BEGIN Data supplied

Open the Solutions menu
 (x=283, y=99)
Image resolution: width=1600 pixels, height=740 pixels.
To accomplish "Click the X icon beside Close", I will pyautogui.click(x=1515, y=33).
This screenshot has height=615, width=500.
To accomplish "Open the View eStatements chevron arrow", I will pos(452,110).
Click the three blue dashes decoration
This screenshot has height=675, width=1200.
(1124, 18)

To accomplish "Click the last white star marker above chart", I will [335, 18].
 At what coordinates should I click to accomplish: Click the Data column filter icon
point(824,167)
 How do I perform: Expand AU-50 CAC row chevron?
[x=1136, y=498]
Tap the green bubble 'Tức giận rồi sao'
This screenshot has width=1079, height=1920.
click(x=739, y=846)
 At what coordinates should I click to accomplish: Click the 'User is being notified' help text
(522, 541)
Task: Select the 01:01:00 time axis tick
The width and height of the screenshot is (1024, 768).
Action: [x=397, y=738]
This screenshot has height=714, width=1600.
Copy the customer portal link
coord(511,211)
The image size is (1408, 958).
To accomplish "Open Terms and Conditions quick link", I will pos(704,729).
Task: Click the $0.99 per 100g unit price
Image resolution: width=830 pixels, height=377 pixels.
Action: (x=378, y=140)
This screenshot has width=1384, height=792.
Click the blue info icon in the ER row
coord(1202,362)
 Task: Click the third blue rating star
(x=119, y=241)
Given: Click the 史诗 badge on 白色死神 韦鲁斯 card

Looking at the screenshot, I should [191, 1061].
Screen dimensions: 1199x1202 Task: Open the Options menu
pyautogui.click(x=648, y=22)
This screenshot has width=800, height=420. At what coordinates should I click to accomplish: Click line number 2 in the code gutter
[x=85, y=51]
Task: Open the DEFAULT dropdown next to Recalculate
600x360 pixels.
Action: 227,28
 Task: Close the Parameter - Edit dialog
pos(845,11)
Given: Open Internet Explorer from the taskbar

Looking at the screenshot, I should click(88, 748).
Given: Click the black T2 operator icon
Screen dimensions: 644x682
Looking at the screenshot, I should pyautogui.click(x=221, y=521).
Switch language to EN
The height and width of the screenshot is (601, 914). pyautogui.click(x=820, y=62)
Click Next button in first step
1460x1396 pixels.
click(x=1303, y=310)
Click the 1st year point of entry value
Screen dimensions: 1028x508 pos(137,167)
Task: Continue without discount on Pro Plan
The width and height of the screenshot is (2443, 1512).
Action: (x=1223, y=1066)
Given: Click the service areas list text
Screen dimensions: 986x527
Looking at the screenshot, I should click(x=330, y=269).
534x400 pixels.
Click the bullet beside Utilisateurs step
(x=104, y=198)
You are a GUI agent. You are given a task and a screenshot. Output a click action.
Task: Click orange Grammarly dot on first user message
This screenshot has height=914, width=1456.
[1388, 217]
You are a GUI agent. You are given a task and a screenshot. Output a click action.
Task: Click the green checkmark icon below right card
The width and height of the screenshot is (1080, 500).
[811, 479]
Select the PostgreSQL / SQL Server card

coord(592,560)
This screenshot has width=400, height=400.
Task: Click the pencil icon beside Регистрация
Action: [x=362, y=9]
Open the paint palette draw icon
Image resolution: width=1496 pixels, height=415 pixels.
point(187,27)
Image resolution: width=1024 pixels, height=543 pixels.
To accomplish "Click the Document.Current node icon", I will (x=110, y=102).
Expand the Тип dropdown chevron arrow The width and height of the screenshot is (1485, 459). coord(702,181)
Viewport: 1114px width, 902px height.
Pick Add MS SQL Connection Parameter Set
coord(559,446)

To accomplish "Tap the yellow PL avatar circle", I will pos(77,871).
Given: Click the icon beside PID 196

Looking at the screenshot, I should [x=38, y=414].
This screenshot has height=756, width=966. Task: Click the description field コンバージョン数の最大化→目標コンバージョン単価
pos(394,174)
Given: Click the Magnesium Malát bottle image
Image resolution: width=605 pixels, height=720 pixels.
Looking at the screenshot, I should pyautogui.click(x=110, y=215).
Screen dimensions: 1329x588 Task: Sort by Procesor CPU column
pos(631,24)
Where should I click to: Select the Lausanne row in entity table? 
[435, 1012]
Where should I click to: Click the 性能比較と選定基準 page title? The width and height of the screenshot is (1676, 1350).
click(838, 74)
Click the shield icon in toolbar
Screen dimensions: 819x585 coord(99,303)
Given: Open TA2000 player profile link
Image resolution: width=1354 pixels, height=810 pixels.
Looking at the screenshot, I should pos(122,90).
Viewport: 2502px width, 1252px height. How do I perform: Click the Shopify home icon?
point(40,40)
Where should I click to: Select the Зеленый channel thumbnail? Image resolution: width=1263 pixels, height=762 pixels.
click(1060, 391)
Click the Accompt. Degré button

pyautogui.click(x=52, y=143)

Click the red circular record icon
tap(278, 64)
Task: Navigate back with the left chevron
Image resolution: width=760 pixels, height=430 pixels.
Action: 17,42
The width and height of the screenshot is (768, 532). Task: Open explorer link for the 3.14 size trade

END Data supplied

# What is expected:
From the entries above, select each line containing the string "dropdown".

# Result of the task:
Task: Open the DEFAULT dropdown next to Recalculate
Expand the Тип dropdown chevron arrow The width and height of the screenshot is (1485, 459). coord(702,181)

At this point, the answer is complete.